Ambon (ANTARA) - Kepolisian Resor (Polres) Kabupaten Kepulauan Tanimbar membantah anggotanya yakni personel Polsek Kormomolin Aipda MA sebagai debitur datang menemui pihak penagih utang dengan membawa senjata tajam berupa parang.
“Memang benar yang bersangkutan mengakui menyelipkan senjata tajam berupa parang pada sepeda motor dinas, namun tidak digunakan untuk mengancam pihak manapun,” kata Kasi Humas Polres Kepulauan Tanimbar Iptu Olof Batlayeri di Ambon, Senin.
Hal ini disampaikan usai ramai di media sosial personel membawa senjata tajam untuk mengancam penagih utang.
Lebih lanjut Kasi Humas menjelaskan, parang yang dibawa oleh Aipda MA dan diselipkan pada sepeda motor dinas yang dikendarai sebagai upaya untuk berjaga diri ketika dalam perjalanan.
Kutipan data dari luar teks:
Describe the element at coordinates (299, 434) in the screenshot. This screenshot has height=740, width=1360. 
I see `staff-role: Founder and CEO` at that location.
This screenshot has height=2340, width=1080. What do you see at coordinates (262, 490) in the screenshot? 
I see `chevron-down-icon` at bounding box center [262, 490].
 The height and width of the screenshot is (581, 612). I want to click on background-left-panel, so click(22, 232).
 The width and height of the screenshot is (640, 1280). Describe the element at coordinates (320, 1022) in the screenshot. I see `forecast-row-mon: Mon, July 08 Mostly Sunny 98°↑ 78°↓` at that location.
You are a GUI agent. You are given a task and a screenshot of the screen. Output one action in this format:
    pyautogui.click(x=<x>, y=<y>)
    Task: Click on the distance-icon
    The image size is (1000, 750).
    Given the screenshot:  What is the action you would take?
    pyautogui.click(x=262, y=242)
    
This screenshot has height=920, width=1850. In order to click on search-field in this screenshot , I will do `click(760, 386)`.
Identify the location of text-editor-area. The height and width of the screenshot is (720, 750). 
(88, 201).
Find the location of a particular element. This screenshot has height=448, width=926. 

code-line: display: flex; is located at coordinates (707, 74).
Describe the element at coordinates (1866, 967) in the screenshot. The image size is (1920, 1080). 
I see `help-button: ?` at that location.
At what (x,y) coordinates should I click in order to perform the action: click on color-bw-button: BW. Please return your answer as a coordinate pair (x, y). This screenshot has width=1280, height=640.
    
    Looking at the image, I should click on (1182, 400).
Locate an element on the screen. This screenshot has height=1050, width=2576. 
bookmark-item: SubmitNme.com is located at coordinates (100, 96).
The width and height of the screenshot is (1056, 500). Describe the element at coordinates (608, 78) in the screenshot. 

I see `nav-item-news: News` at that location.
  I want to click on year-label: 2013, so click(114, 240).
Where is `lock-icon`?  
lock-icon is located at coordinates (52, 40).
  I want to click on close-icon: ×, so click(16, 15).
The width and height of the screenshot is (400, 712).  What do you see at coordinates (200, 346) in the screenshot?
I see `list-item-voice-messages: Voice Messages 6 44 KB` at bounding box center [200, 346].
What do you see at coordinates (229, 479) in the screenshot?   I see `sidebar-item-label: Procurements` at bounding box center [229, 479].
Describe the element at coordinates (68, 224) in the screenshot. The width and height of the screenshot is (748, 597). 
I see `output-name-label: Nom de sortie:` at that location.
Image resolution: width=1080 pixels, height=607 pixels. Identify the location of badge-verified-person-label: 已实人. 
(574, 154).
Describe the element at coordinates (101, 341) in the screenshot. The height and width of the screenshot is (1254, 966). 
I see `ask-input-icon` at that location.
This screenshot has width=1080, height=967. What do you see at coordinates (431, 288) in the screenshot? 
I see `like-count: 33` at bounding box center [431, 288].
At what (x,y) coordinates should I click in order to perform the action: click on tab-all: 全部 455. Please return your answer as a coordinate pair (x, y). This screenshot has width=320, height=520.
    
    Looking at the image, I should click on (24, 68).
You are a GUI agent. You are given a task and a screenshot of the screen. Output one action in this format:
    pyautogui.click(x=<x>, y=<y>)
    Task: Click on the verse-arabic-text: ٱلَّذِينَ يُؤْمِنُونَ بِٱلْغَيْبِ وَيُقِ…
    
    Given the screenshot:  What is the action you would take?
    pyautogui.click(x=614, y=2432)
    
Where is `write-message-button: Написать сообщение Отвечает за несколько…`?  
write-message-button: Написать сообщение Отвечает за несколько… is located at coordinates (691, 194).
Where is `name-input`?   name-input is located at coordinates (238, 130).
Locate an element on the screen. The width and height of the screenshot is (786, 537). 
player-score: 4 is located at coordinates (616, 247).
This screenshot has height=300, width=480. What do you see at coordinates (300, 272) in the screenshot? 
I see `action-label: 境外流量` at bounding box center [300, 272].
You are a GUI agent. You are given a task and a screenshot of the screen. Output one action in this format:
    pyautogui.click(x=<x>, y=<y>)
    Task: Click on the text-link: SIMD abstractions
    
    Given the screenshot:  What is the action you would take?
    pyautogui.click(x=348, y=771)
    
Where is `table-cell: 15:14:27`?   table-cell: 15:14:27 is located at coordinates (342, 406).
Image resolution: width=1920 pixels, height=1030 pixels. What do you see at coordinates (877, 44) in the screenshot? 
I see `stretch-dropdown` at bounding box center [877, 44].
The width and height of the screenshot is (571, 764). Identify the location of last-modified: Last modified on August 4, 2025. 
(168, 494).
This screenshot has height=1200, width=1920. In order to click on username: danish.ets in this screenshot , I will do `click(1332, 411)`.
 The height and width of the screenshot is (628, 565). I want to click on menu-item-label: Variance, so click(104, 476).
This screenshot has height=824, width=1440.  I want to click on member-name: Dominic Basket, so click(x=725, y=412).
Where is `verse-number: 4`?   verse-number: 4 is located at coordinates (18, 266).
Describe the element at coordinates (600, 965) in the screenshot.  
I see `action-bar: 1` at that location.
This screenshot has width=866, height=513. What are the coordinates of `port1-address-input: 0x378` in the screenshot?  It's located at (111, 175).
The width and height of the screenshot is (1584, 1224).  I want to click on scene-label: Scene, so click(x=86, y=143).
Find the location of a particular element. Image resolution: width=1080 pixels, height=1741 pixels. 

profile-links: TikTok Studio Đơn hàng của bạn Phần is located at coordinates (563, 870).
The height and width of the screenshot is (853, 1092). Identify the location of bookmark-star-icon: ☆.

Mengingat, jarak yang ditempuh dari Kecamatan Kormomolin ke Kota Saumlaki kurang lebih berjarak sekitar 69,5 kilometer dan harus melalui hutan, serta pada saat tiba di Kota Saumlaki juga sudah sore hari dan sudah pasti akan kembali pada malam hari sehingga perlu untuk memastikan keselamatan diri guna menghindari hal-hal yang tidak diinginkan.
Hal tersebut pun telah diklarifikasi langsung oleh Aipda MA saat memberikan keterangan langsung kepada Seksi Propam Polres Kepulauan Tanimbar berdasarkan laporan oleh pihak sewa guna usaha karena merasa terancam atas senjata tajam yang diselipkan.
Bahkan hal tersebut tidak terbukti terkait adanya pengancaman yang dilakukan Aipda MA dengan menyelipkan parang pada sepeda motor dinas yang dikendarai tersebut.
Hingga pada akhirnya, pihak penagih utang pun meminta kepada Aipda MA untuk menyelesaikan permasalahan ini secara baik dan kekeluargaan, selanjutnya Personel Propam menyampaikan kepada kedua belah pihak untuk membuat pernyataan.
Namun, pihak penagih utang meminta waktu sejenak untuk ke SPKT guna melakukan mediasi terlebih dahulu terkait kendaraan yang ditarik, baru pernyataan itu dibuat.
Namun hasil dari mediasi yang dilakukan oleh Aipda MA bersama penagih utang pada ruang SPKT tidak mendapat jalan keluar dan kesepakatan bersama diantara kedua belah pihak. Karena, Aipda MA ingin untuk menindaklanjuti pihak penagih utang melalui jalur hukum yang menurutnya atas tindakan yang tidak sesuai dengan aturan Fidusia yang sudah ada terkait penarikan kendaraan.
Sementara itu diketahui dari keterangan Aipda MA, sebelumnya penarikan kendaraan oleh pihak sewa guna usaha ini diduga dilakukan secara sepihak tanpa diketahui olehnya selaku pihak debitur, padahal aturannya jelas bahwa penarikan kendaraan harus dilakukan dengan kesepakatan bersama antara pihak kreditur maupun debitur tanpa adanya unsur paksaan.
Serta, proses penarikan tersebut pun diduga dilakukan oleh pihak sewa guna usaha atau penagih utang tanpa menunjukkan surat tugas dari perusahaan dan dilakukan penarikan ketika kendaraan sedang berada di jalanan yang sementara dikendarai oleh sopir, tanpa sepengetahuan debitur.